## start DOCUMENT EXCERPT

# The Brook-boats



## youngcornwall

I was on the Winchester Brook in 1963, are they still going?


----------



## youngcornwall

Shipping company Comden and Longstaff, if it helps.(Thumb)


----------



## BillH

youngcornwall said:


> I was on the Winchester Brook in 1963, are they still going?


No. Long gone. Taken over by Everards the latter now associated with Fishers of Barrow.


----------



## janathull

I was in Clare, Warwick, Somerset and Sussex. Good firm to work for. If I remember right the office was St Marys Axe London. Cheers janatull


----------



## redgreggie

I was on the Cornishbrook in 1966, first coaster I had been on.

Some 'memorable' days on her, we won the world cup, and the skipper let me watch the whole game, I worked in catering.
Then we were in Newcastle, I think,the cook and the majority of the crew went ashore for a drink, we sailed without them, I was only the catering boy but I was the only one left in catering and did all the meals and all the other usual jobs that I could fit in, obviously feeding every-one was the min job!
I didn't have any complaints.
And the bosun was the only guy left on deck, he was a big guy, from Hull, I'd sailed with him before on the Baltic Jet.

The skipper was a good old guy, he had this 'straggly' budgie in his cabin, he use to tell me to whistle through to the bridge if ever it attacked me when I was doing his cabin, attack me, huh, it had all on keeping on it's perch, it was that old.

Enjoyed my time on the ship, that is until the replacement cook joined.


Ray..............in Batley.

By the way the company was called Comben Longstaff.


----------



## caseman

I was on the 'Cardiganbrook' in 1960. Good ship. Skippers were L J Mahoney and J Gillings. Mate was G Weightman and 2nd Mates D Metcalf, W Canning, N O'Driscoll. She had the Transactic R/T, Reliance, AKD, Seaguard and 1017.

Regards
David/G4CMQ


----------



## janathull

Hi. The story I heard was that when they built the 2 big ones it bought the company down. As far as I know Everards never took the big ones over so dont know what happened to them. Regards janathull


----------



## price

I sailed as mate with Capt. Maloney for a couple of years, after he left Comben Longstaffs, 1964/6, he was quite a character, we got on fine.
Bruce.


----------



## redgreggie

Does any-one know the name of the skipper of the Cornishbrook that had the straggly budgie?

## end DOCUMENT EXCERPT
## start STORED DATA

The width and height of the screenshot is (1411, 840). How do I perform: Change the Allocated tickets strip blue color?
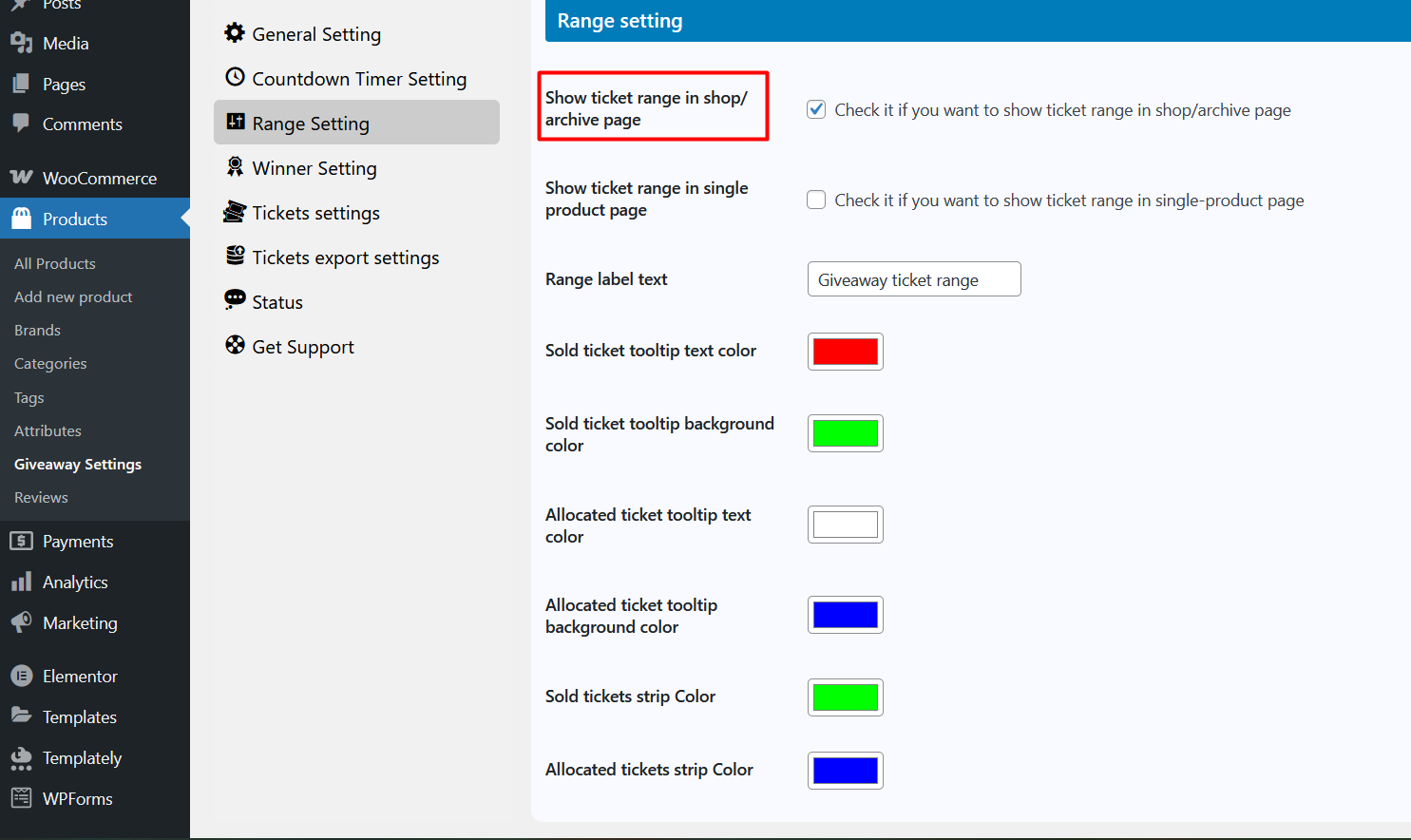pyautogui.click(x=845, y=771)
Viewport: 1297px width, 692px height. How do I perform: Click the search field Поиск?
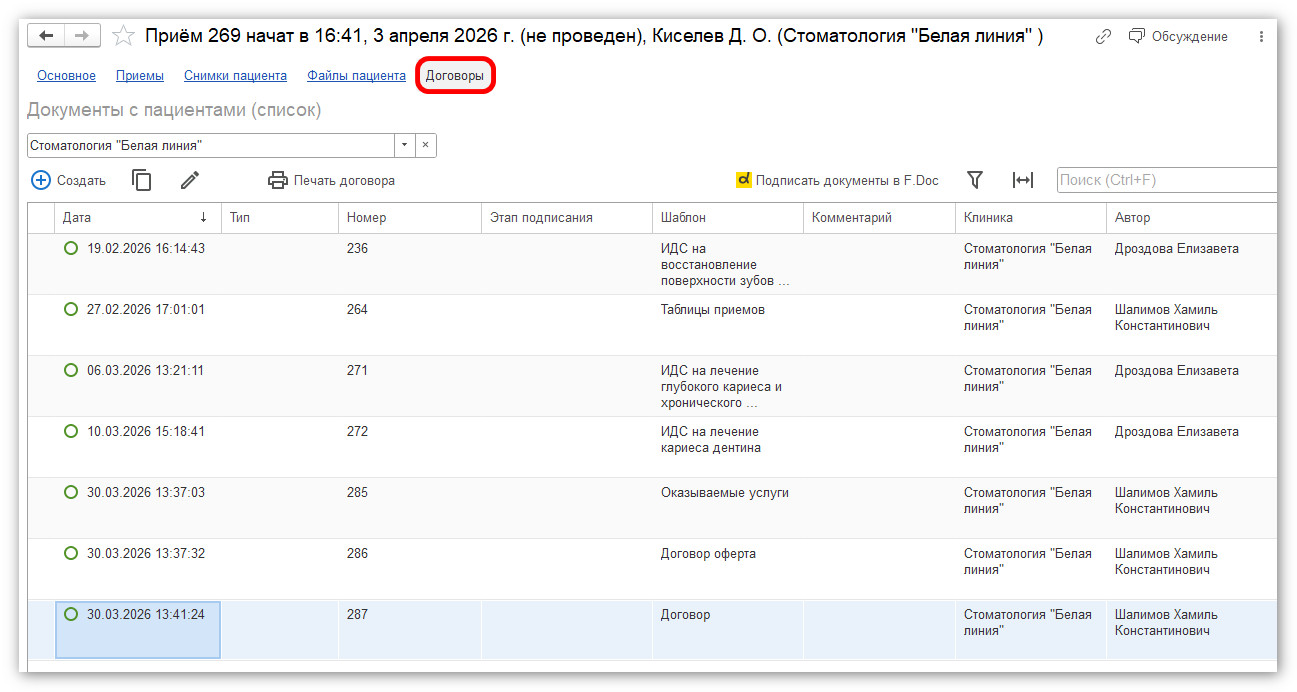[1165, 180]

## end STORED DATA

REQUIRED TASKS:
• A. Print the stretch of the Brook-boats forum thread from "Hi. The story" through "got on fine.".
• B. Answer these questions from the Brook-boats forum thread, one line per answer:
(i) In what year was caseman on the 'Cardiganbrook'?
(ii) Which ship was the first coaster redgreggie had been on?
(iii) According to BillH, which firm took over the company?
• C. Continue the Brook-boats forum thread from its last post.

SET OF ANSWERS:
• A.
Hi. The story I heard was that when they built the 2 big ones it bought the company down. As far as I know Everards never took the big ones over so dont know what happened to them. Regards janathull


----------



## price

I sailed as mate with Capt. Maloney for a couple of years, after he left Comben Longstaffs, 1964/6, he was quite a character, we got on fine.

• B.
(i) 1960
(ii) The Cornishbrook
(iii) Everards

• C.
Ray..............in Batley.


----------



## ray bloomfield

In the mid sixties I did about 2 mths on the Dorsetbrook as a galley slave. At 7pm I had to take the 2nd mate a tea/coffee, not the AB though. Think the old mans name was Ferguson, the only time he spoke to me was when I signed on.
Not realy my scene so went on the Ipswich barges after that. Great life, but even some of thier skippers thought they were much superior to us.


----------



## jmcg

Four months on Caernarvonbrook middle trade. A good company to work for. Joined her in London just after one AB set himself on fire in his cabin -suicide.

A few trips to Archangel, Murmansk, Bayonne, Lisbon and Cadiz. Good payer, good crowd and top class feeder. 

Cook /steward was queer but a good guy with the food - served personally to all.

BW

J


----------



## stevemim

Was on the Chesterbrook 68/69 

stevemim


----------



## tom

steve. i was on the chesterbrook 1968. captain lock ,then the mate a mr hislip
got promoted to skips, john gilligan joined as galley boy in dublin.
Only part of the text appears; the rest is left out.